Note that it had to change each of it's pre training values (so it wasn't just 1 in 16 chance that it was 'correct' by luck after initializing). Use a different seed (or map the training over many seeds) to check for robustness.

(read-out pp [-1.0  1.0])   ;=>  1.0
(read-out pp [ 1.0  1.0])   ;=> -1.0
(read-out pp [-1.0 -1.0])   ;=> -1.0
(read-out pp [ 1.0 -1.0])   ;=>  1.0
;;all these are opposite of the target trained result.

You can ask for any value on the input side. In this case, we see that the pp-trained happens to be generalising well.

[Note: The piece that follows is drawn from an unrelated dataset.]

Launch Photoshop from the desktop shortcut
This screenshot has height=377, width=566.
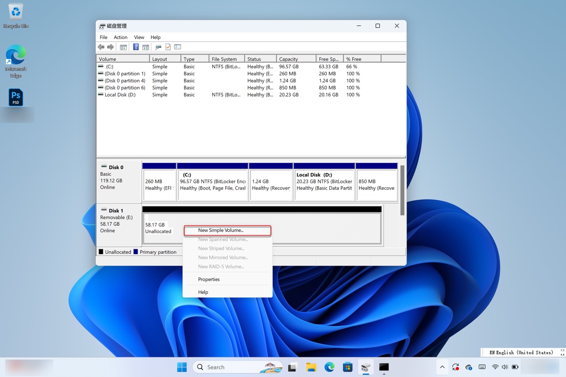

(read-out pp-trained [-1.8  1.7])  ;=> -1.0
(read-out pp-trained [ 1.8  1.7])  ;=>  1.0
(read-out pp-trained [-1.8 -1.7])  ;=>  1.0
(read-out pp-trained [ 1.8 -1.7])  ;=> -1.0

(read-out pp-trained [-0.8  0.7])  ;=> -1.0
(read-out pp-trained [ 0.8  0.7])  ;=>  1.0
(read-out pp-trained [-0.8 -0.7])  ;=>  1.0
(read-out pp-trained [ 0.8 -0.7])  ;=> -1.0

(read-out pp-trained [-0.9  0.9])  ;=> -1.0
(read-out pp-trained [ 0.9  0.9])  ;=>  1.0
(read-out pp-trained [-0.9 -0.9])  ;=>  1.0
(read-out pp-trained [ 0.9 -0.9])  ;=> -1.0

Internally, for this most trivial of examples, the pp is represented by 3 by 3 matrix of Double's.

tast/pperceptrons/iris_pp_tests.clj has an axample of training over the Iris data set, where high accuracy is achived.

Notes:

  • There are no guarantees of convergence or generalisation. Unless you feed a pp contradictory data, it should make progress towards a better approximation, given the epsilon of error you specified
  • A pp may be too small to learn a target function by default, you may need to set :size-boost option to > 1 for complicated datasets to improve accuracy.
  • If you want to create a pp manually, have a look at the make-resonable-pp implementation and the underlying record.

Feedback

Please let me know if you find this at all useful and please feedback on github.

http://www.igi.tugraz.at/maass/publications.html

License

Copyright © 2014 Ludwik Grodzki

Distributed under the Eclipse Public License either version 1.0 or (at your option) any later version.